Author(s): Peter Bryer
In the early 20th century, General Motors (GM) became an umbrella company for many brand names of automobiles. Its goal was to cut across all demographics, with each nameplate addressing a specific target market. Sports, style, youth and budget: GM had it covered. The company acquired its way up and down the market and across the country and the globe.
Lenovo's strategy of brand expansion is a reminder of those early days of the auto industry as the manufacturer builds an empire of brands and sub-brands to address different audiences.
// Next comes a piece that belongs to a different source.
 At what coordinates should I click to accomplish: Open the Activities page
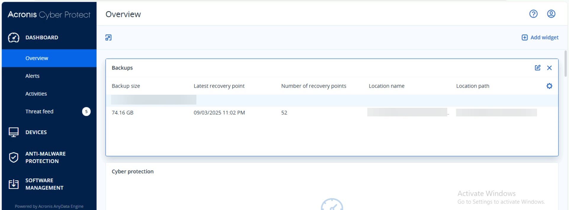tap(36, 94)
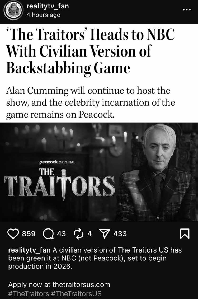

The company plans to establish a new brand of smartphones for online-only sale, an acknowledgement of Xiaomi's successful model which has enabled it to become the best-selling smartphone brand in China. However, Lenovo is responding to more than just Xiaomi as OnePlus, Oppo and others are gaining a loyal following in and outside of China. The name of Lenovo's new Internet-centric brand hasn't been announced, but sales will begin sometime next year, likely to start in China.
Lenovo will soon be able to use the Motorola brand as its planned acquisition of Motorola Mobility from Google moves forward. Motorola's star has faded from its peak, but it's arguably the most venerable name in the mobile industry and would provide Lenovo with some historic handset respect.
In PC and enterprise, Lenovo has been assertively expanding its Think brand in several directions, a nameplate it received in its acquisition of IBM's personal computer in 2005. In addition to laptops, Lenovo makes ThinkPad tablets, ThinkCentre PCs, ThinkServers, ThinkStation high-end workspaces and ThinkVision displays. Lenovo has also established a consumer-oriented Idea brand for laptops and all-in-one PCs.
Last year, Lenovo expressed interest in acquiring BlackBerry, a brand that would give it a boost among its business customers. Rumours of Lenovo's planned bid continue to surface (as they did again yesterday), but such an acquisition has already raised security concerns among Canadian and other government officials. It would be a complex purchase, but not impossible if the brand could be separated from the company.
As Lenovo takes on rivals while being challenged by Chinese competitors, the company is using a wide branding strategy, pulling many names under its umbrella. The company is driving its global presence forward, looking to make a name for itself. Or several.